**Data records**
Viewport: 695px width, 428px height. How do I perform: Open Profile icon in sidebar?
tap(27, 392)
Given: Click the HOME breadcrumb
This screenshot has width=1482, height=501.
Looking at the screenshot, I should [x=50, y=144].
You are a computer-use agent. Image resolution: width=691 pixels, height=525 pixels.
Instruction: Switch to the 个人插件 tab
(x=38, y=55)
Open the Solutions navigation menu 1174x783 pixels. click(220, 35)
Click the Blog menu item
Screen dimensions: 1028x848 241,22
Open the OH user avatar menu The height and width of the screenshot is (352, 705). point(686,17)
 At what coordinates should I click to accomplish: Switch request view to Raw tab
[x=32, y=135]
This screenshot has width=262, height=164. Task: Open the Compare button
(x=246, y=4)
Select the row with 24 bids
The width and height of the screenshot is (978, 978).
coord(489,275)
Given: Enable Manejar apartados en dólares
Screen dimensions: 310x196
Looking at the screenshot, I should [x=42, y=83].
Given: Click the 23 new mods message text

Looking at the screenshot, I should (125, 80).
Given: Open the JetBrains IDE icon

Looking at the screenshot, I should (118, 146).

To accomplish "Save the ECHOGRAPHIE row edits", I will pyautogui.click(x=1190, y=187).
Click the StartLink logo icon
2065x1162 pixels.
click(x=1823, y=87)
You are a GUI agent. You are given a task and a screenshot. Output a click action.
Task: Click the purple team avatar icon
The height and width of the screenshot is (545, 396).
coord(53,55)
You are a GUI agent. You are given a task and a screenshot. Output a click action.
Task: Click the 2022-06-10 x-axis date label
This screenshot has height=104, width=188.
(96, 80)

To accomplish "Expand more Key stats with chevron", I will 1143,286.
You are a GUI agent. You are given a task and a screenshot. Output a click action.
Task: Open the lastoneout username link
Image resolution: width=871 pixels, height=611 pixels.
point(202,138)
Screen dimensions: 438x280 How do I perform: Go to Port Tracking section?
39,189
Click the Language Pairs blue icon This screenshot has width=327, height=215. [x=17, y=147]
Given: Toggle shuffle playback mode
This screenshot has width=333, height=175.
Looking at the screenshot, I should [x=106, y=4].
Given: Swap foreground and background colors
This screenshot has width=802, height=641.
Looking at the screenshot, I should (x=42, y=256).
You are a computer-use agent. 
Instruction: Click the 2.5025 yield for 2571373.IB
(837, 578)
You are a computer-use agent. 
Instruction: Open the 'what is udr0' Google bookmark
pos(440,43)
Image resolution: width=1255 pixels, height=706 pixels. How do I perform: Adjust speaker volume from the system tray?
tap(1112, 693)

**Work request**
Wherever "will" appears in a line of the entries, copy that line.

**Result**
To accomplish "Save the ECHOGRAPHIE row edits", I will pyautogui.click(x=1190, y=187).
To accomplish "Expand more Key stats with chevron", I will 1143,286.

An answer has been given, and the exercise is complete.